Beschrijving / geschiedenis

De Dorpsmolen van Oostkerke werd voor het eerst vermeld in 1336 en 1459 en was eigendom van de heren van Oostkerke. Daarom heette de molen in 1481 "myns heeren van sint Joris muelne". (Jan de Baenst was immers Heer van Oostkerke en Sint-Joris-ten-Distel). Pieter Pourbus tekende de staakmolen op zijn kaart van het Brugse Vrije in 1571.

Tijdens de 80-jarige oorlog (1568-1648) werd hij vernield. Tegen het einde van de oorlog werd de houten staakmolen herbouwd (in 1643 om precies te zijn).
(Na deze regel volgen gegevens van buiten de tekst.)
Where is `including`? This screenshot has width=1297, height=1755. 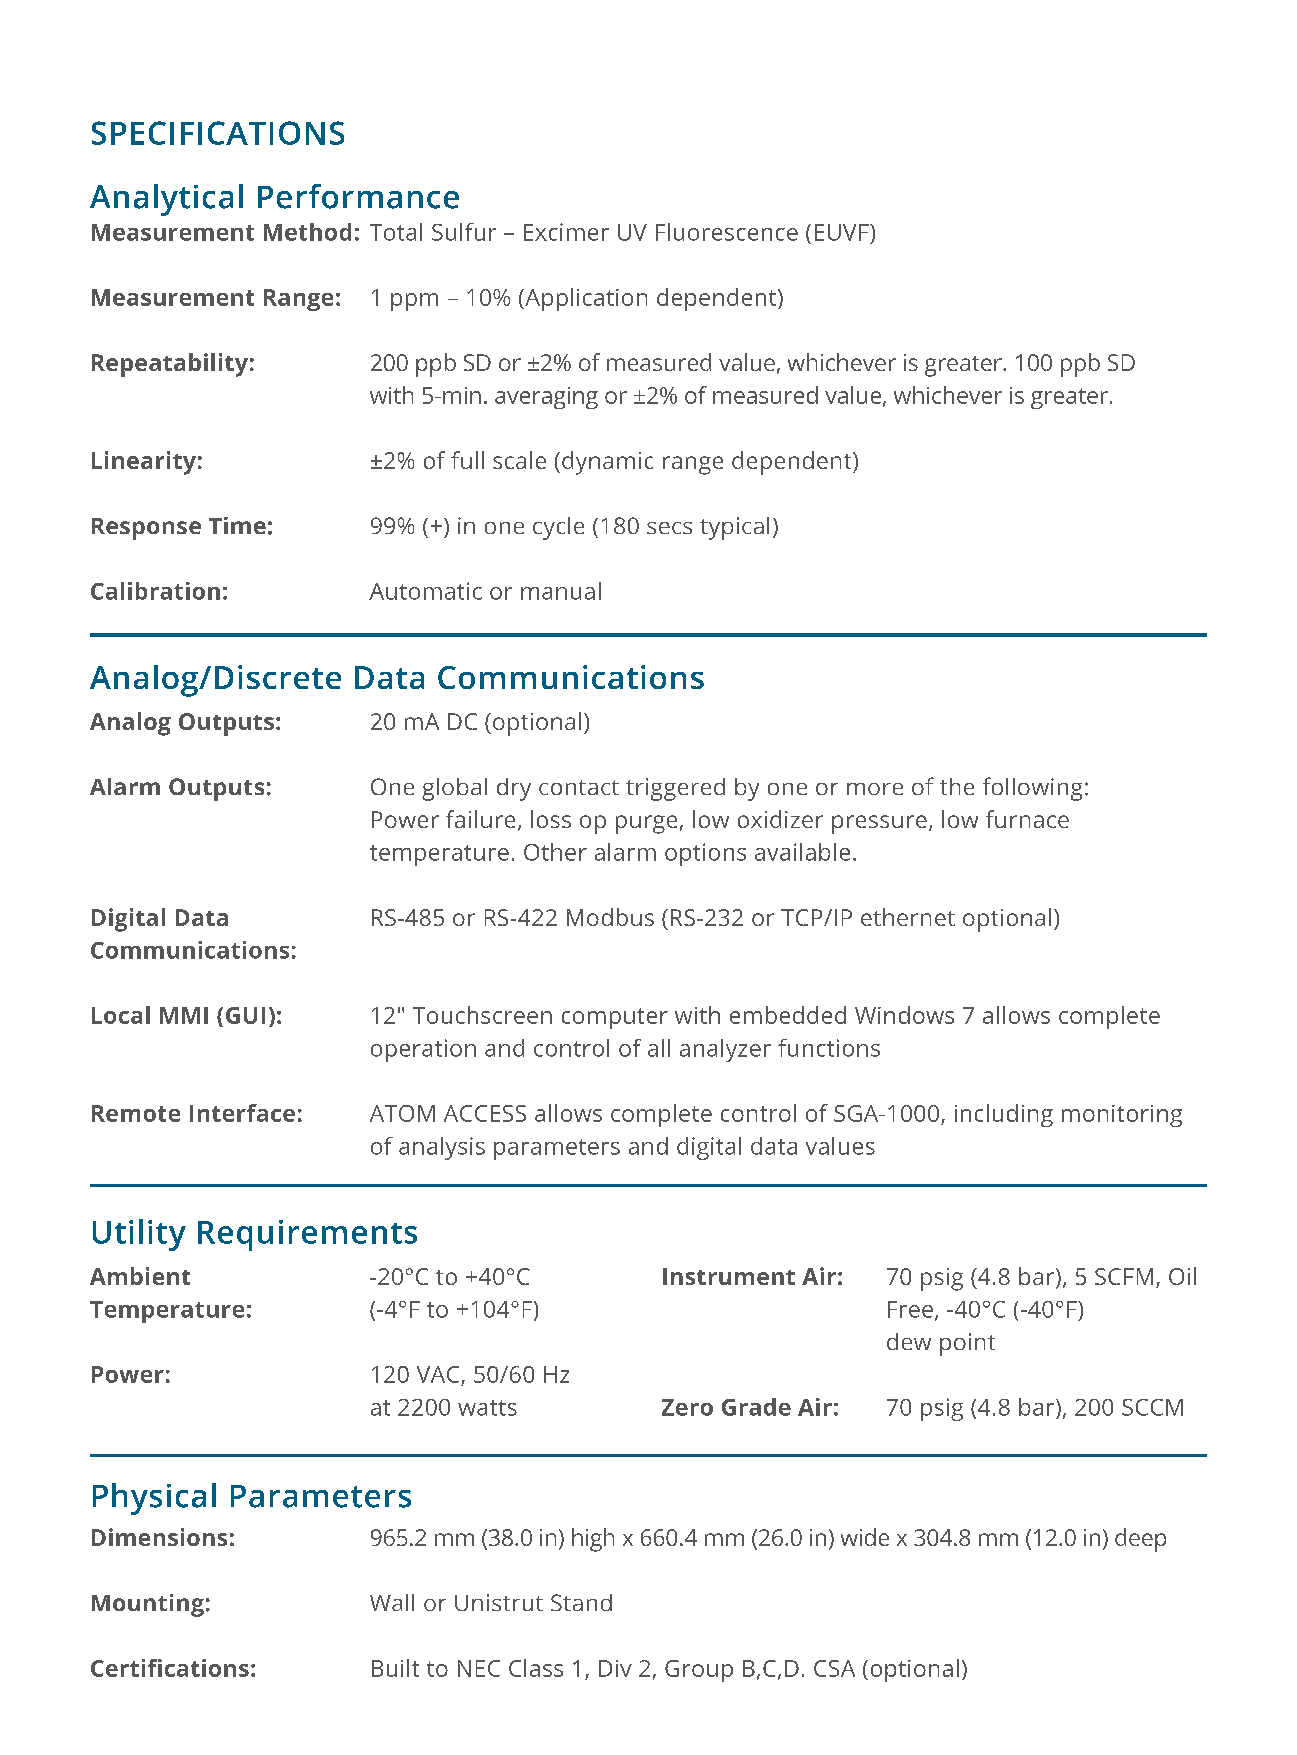
including is located at coordinates (1004, 1115).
Rond 1700 was Joseph De Smidt er molenaar. Haar echtgenote Maria Van der Meersch overleed te Oostkerke op 21 juni 1709  Zij waren gehuwd te Sijsele op 10 april 1694. Maria was toen weduwe van Lucas Braedt, die te Sijsele overleed op 7 februari 1694. Uit haar eerste huwelijk liet zij twee dochters na: Jacoba, 22 jaar en Marie Anna Braadt, 17 jaar. Uit het tweede huwelijk had zij nog vier dochters: Helena 9 jaar, Josyne 7 jaar, Joanna 4 jaar en Petronelle De Smidt 15 maanden.
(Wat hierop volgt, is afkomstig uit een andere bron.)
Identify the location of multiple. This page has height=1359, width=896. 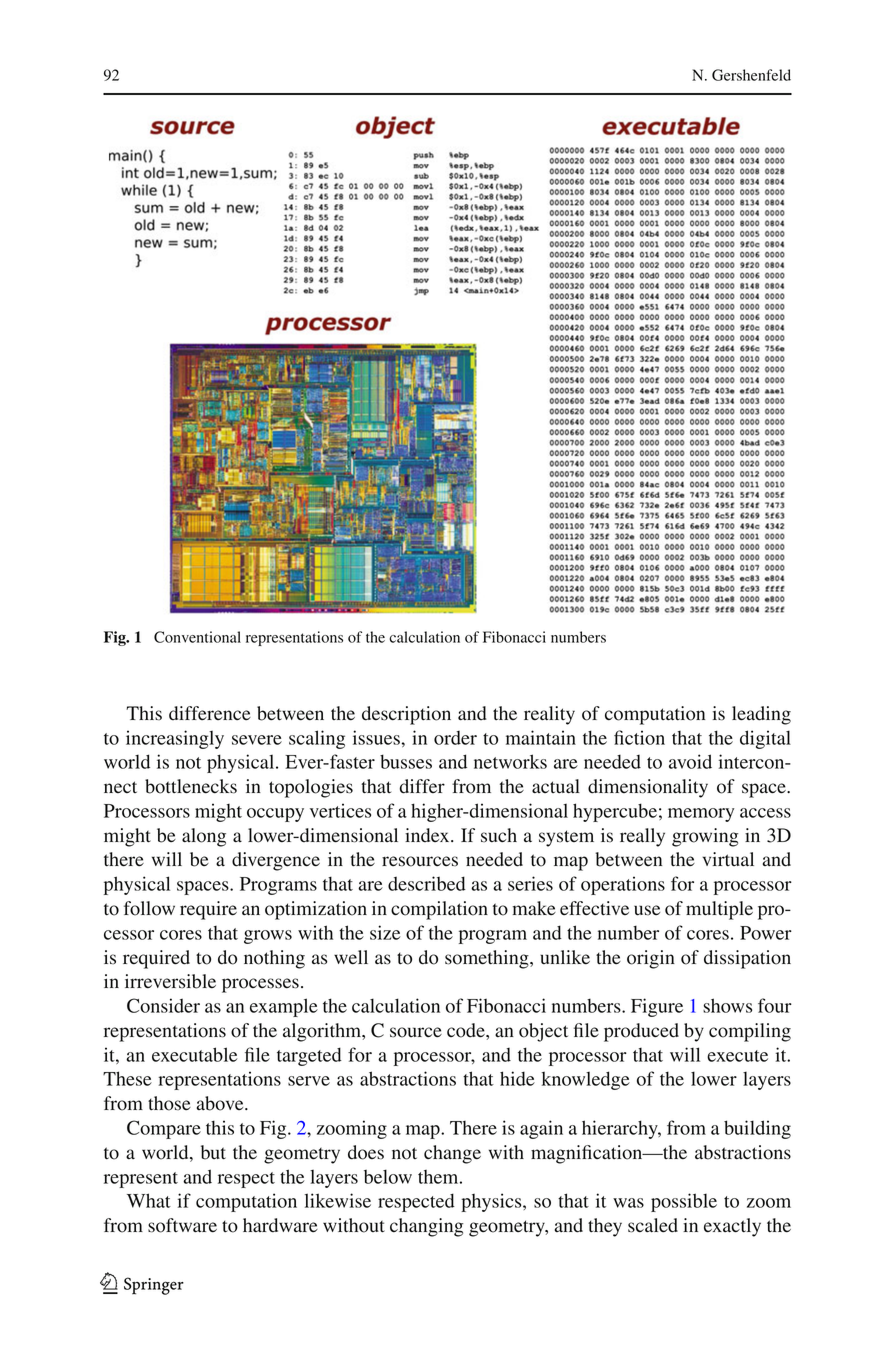
(719, 910).
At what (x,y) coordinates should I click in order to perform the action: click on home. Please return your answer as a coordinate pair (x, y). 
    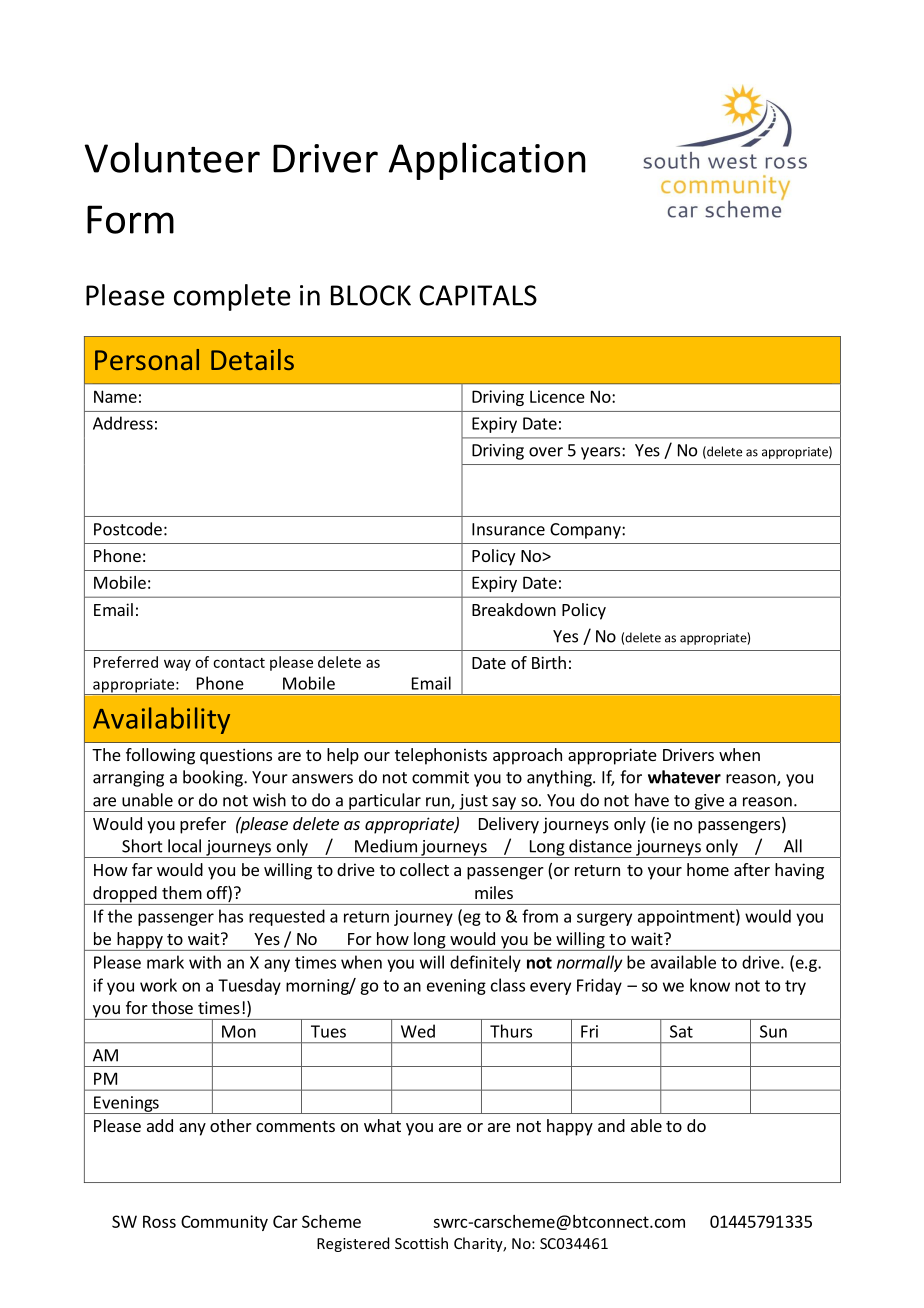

Ten voordele van deze zes minderjarige kinderen werd een staat van goed opgemaakt, waarin geheel de inboedel van het huisgezin opgeschreven werd, wat ons toelaat het huisgerief te kennen van een welstellende inwoner uit de Polderstreek rond 1700. De molenaar immers was deken van de St-Kwintensgilde te Oostkerke. Noch hij, noch zijn vrouw konden schrijven.

De windmolen met het erbij behorende woonhuis en de stal, was gebouwd op twee lijnen acht roeden cijnsgrond, die behoorde aan de erfgenamen van wijlen Jonkheer François Gonzalès de Saldaigne.
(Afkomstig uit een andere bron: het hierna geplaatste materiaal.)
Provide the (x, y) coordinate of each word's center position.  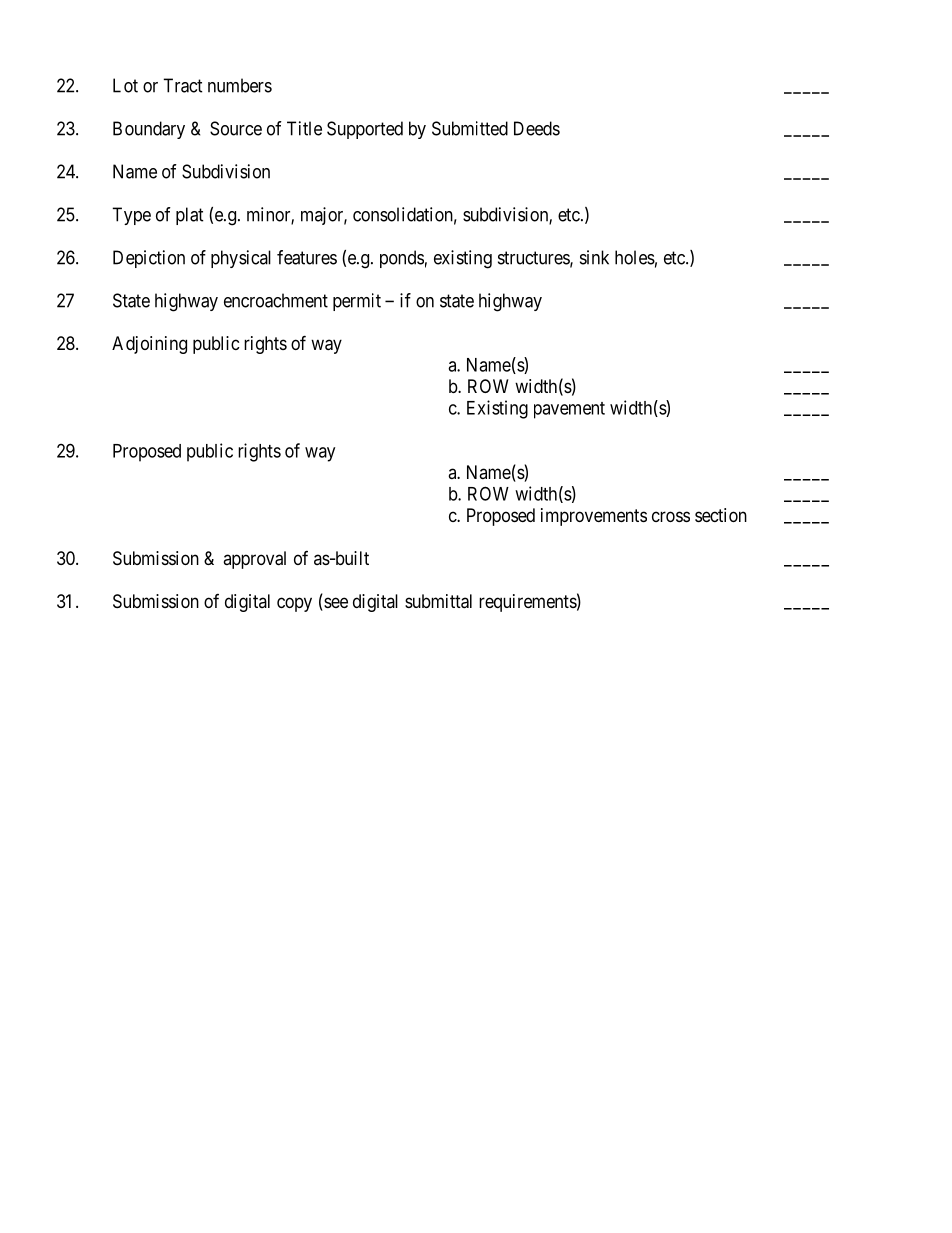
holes (635, 257)
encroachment (276, 300)
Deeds (537, 128)
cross (671, 516)
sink (594, 257)
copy (294, 604)
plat (190, 216)
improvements (594, 517)
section (721, 515)
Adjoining (149, 345)
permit (357, 302)
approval (254, 560)
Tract (183, 85)
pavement (569, 410)
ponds (402, 259)
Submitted (470, 128)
In de keuken had men rond het haardvuur twee hengsels, een brander, een rooster, een hangijzer, twee tangen, een blaaspijp, een koperen pan, een kapmes, een bijl en twee vleesvorken. Verder bevatte de keuken zelf nog elf stoelen, twee kleine tafels, twee kasten, een bed met hoofdkussen, deken en slaaplakens, vier schilderijtjes, 31 stuks gleiers, twee gleierse kannen, een strijkijzer, een trogschreper, een schup en een 'claustock' of springstok om over de grachten te springen. Het tinwerk bestond uit een pint. een olielamp, een zoutvat. en twaalf tinnen lepels in een lepelbord.

In de kamer: een ligbed, een kastje, een wieg, een deel van de slaping voor de kinders, een lijnwaadmand, twee tafeltjes, drie biezen stoelen, 3 houten zetels, een windschut. enkele schilderijtjes, een zijden zeef, een reiszak, twee gordijnen en een bedgordijn, een 'fusicque' of geweer.
In de gang: een boterkeern, een koelvat, een stande en een melkzeef, een keteltje, twee koperen emmers, een jok om emmers te dragen, een houten emmer, een lantaarn, tien stuks aardewerk en een ander deel van de slaping der kinders.
In de kelder: een grote kuip, twee kleine kuipjes met wat melk, zeven ledige tonnen, drie staantjes om tonnen op te leggen, en vier aarden potten.
Op de zolder: drie manden, een wafelijzer, een korenvat, een korenwan, een vleesstande, tien ledige zakken, een “cafoir” of kleine stoof, en een graanzeef en een klein kistje met tarwe.
In de stal: een varken, een zwarte melkkoe, vijf koppels hennen, wat brandhout, het hoveniersalaam, twintig pond of tien kilo varkensvlees en een “palinckschaere” of puikel.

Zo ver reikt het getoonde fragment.